I looked at him. “Really?”

“At least she didn’t hit the ceiling fan this time,” he said. Then he turned his attention to our two-year-old who was demanding a trick called, “Beeto,” which seemed merely to involve Dad shoving him to the mattress by his face.

Despite our philosophical differences regarding bedtime, we no longer argue about it. I used to implore my husband to stop thrashing the children and read them a damn story. He used to ask me why I insisted on so many freaking baths. “Didn’t we just clean them yesterday?”

But somewhere along the way, we realized this was not a disagreement worth having. It just wasn’t. My husband works in an office, and he actually misses playing with the kiddos. I work from home. I see them constantly, and by bedtime, I am desperate to have them out of my sight. But even if this was not the case, arguing over bedtime routines is wasted breath.

In fact, a lot of our old arguments have fallen by the wayside. We no longer squabble over what goes in the kids’ lunch boxes, how the clothes are folded, or how to load the dishwasher. (He does it terribly WRONG, but it just isn’t an argument worth having.)

We could easily fill our lives with disagreements about these things. But we have bigger fish to fry. We are raising three little humans and every day there are hundreds of questions to answer. Can I cut my Barbie’s hair? Do I have to wear matching socks? Can I please wear these purple shoes to build a time machine in the garage? In the beginning, we made up all of our answers. Often, Dad said YES, and Mom said NO. Occasionally, vice versa. But after ten years of inventing answers to our kids’ incessant questions, something funny has happened: we finally know what it is that we stand for.

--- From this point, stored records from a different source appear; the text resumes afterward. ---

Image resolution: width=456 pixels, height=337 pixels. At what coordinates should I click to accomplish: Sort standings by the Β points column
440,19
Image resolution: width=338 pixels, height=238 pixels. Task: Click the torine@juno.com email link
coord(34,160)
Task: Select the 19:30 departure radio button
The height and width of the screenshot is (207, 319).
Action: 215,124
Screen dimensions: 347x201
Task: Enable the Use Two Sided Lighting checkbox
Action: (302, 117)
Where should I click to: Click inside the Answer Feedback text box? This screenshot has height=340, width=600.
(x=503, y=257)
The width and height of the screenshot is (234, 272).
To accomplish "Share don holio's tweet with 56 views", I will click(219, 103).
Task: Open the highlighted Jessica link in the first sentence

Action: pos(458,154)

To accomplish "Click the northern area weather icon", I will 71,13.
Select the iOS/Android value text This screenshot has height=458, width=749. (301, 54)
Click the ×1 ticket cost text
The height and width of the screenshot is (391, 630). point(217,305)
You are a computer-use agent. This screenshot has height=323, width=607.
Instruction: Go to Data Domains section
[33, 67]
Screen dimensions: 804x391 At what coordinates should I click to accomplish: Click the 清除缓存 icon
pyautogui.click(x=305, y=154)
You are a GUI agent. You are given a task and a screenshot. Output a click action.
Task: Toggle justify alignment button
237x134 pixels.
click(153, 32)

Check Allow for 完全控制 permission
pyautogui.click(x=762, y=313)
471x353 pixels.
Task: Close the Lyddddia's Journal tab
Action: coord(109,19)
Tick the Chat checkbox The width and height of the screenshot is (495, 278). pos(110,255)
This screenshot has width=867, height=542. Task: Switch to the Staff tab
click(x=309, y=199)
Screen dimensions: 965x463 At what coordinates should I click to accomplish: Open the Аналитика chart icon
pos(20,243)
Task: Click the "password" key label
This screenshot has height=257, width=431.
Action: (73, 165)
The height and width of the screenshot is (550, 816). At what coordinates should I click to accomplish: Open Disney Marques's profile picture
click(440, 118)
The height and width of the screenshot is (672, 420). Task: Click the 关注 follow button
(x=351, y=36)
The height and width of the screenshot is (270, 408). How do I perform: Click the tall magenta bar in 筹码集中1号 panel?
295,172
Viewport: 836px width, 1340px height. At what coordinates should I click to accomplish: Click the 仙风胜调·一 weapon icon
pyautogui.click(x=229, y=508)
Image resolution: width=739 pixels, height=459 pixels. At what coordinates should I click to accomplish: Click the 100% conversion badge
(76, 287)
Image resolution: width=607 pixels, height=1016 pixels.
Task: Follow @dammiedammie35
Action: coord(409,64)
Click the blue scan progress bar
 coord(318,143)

We are for love, but not indulgence. We want our kids to feel safe, but also curious and to know adventure. We nourish their wellness with good food and exercise. We teach them to be brave, honest, modest, and kind.

And that’s about it.

I think too many of us argue about the little stuff — the toys, the dishes, the bedtimes — because it is so much easier than figuring out the big stuff. Deciding where our children will put their dinosaurs is way simpler than determining what we will teach them about God. Or Santa Claus. Or sex before marriage. Saying NO to mismatched socks is easier than talking about nonconformity, or popularity, or whether it is more important to be accepted by peers than to be secure in your own skin.

My husband and I could definitely argue about the dishwasher. (I mean, my God, he puts Tupperware lids on the bottom rack.) But there is so much more to figure out. When our daughters say they want to be cheerleaders, will we let them? And how about our son? We have taught all three how to punch, but will all three learn how to sew, too? The oldest is asking about home school. Should we try it? The kids are toying with piano, but the middle one wants a drum kit. Can we still say we support the Arts if we don’t want a drummer in the house? When we want to argue, this is where we spend our breath. Who are we hoping these children will be? How are we helping them get there?

When we think about it that way, it turns out there are plenty of parenting rules that are actually not rules at all. Kids are marvelously resilient. They can eat Cheerios for breakfast or sushi. It does not matter. The trick is in valuing one another’s choices in front of the children, and letting them know there is more than one way to pack a lunch, style a Barbie, and even (gasp!) load the dishwasher. Lots of questions have more than one right answer. Just as there are many ways to be brave, honest, modest, and kind.